Cosa sono i derivati finanziari: un po’ di storia

di marconotari

Pubblicato 2 Gennaio 2013
Aggiornato 13 Marzo 2020 16:34

I contratti derivati hanno origini molto remote. Per quanto il termine sia divenuto di pubblico dominio soltanto in questi anni di crisi, dopo lo ‘scandalo’ legato ai mutui sub-prime, formule abbastanza semplici di questa variegata categoria di contratti erano utilizzate già in epoca medievale e rinascimentale, soprattutto in alcune città italiane allora leader dell’economia continentale. Forme più complesse di options e futures erano adoperate quasi mezzo secolo fa, quando sulla borsa di Amsterdam tantissimi facoltosi interessati alle spedizioni delle allora Compagnie delle Indie erano soliti ricorrere a tali strumenti per assicurarsi sulle somme investite nelle imbarcazioni coinvolte, la cui costituzione patrimoniale, in effetti, ha anticipato lo schema finanziario e partecipativo delle moderne Società per azioni. Ovviamente già in quei periodi questi prodotti si prestavano a frodi, abusi e raggiri vari, tanto che nel libro Confusion de Confusiones dell’ebreo portoghese Josè Penso de la Vega, fuggito nella capitale olandese per le persecuzioni religiose subite dal suo popolo, si leggono tutta una serie di ironiche e velenose arringhe contro i fantasiosi meccanismi complessi che caratterizzavano i contratti negoziati sulla piazza di Amsterdam. Contratti che, nel 18° secolo, precisamente nel 1733, furono addirittura vietati sulla piazza di Londra a seguito di uno dei tanti scandali finanziari che hanno accompagnato la storia della City.

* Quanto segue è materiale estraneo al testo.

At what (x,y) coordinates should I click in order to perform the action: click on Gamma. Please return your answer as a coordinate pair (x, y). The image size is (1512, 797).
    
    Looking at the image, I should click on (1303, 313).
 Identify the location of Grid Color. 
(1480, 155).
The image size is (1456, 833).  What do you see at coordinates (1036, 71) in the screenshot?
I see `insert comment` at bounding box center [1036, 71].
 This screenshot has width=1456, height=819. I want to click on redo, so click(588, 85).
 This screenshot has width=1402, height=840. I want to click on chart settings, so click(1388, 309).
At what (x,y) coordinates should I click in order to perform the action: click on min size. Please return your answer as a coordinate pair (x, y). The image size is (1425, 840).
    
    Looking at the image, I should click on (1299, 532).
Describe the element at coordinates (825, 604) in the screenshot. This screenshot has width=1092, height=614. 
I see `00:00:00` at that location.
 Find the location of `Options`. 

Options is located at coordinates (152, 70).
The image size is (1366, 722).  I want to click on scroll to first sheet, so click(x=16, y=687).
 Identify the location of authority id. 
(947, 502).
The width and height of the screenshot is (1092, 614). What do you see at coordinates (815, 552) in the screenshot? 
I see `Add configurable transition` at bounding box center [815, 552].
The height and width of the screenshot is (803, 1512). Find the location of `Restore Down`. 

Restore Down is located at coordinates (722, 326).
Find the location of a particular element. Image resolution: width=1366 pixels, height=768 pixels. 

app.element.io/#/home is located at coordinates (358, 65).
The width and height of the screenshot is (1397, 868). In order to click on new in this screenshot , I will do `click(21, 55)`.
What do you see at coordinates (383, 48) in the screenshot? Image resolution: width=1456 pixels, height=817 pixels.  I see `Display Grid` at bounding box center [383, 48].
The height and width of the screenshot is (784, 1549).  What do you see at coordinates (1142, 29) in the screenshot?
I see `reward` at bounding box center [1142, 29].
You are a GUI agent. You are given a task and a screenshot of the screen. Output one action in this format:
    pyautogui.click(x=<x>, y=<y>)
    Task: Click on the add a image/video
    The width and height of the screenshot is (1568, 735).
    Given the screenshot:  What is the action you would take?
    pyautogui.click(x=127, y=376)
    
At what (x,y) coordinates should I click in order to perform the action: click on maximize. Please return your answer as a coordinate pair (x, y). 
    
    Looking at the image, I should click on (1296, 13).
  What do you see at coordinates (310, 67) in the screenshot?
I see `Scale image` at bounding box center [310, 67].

In epoca moderna e con l’espansione dell’economia Usa futures ed options hanno assunto sempre più importanza. Negli Stati Uniti, dove un mercato dei futures sulle merci agricole si è insediato già dagli inizi dell’Ottocento, nel 1972 ha iniziato a prendere piede un vero e proprio mercato future dei prodotti finanziari. In quell’anno, infatti, il presidente Nixon decideva l’uscita unilaterale del Paese dagli accordi di Bretton Woods ed il conseguente passaggio, di fatto, ad un regime di cambi flessibili a seguito delle grosse incertezze sull’andamento dei tassi di interesse, di inflazione e, appunto, dei tassi di cambio insite nel legame fino a quel momento vigente tra oro, dollaro e altre valute mondiali. Le difficoltà di calmierare la speculazione sul debito accumulato dalla superpotenza mondiale per mantenere la propria leadership conquistata nel secondo dopoguerra rendevano ormai l’economia Usa aggredibile da più parti proprio attraverso il cambio fisso con il dollaro sicché il passaggio al regime di cambi flessibili, da un lato, e il ricorso a strumenti di protezione come i derivati, dall’altro, sembravano poter ‘tamponare’, se non addirittura risolvere, il temutissimo crollo degli equilibri politici ed economici raggiunti fino a quel momento. Ma la crisi petrolifera dell’anno successivo amplificava ancor più l’esigenza di strumenti ‘assicurativi’ su scala globale e proprio nel 1973 esordivano le opzioni sui titoli azionari al Chicago Board Options Exchange, mercato dove oggi si trattano opzioni su azioni, obbligazioni, monete, metalli e tantissimi indici di varia natura, mentre Londra iniziava, nel contempo, il suo cammino verso la conquista della leadership del mercato dei futures.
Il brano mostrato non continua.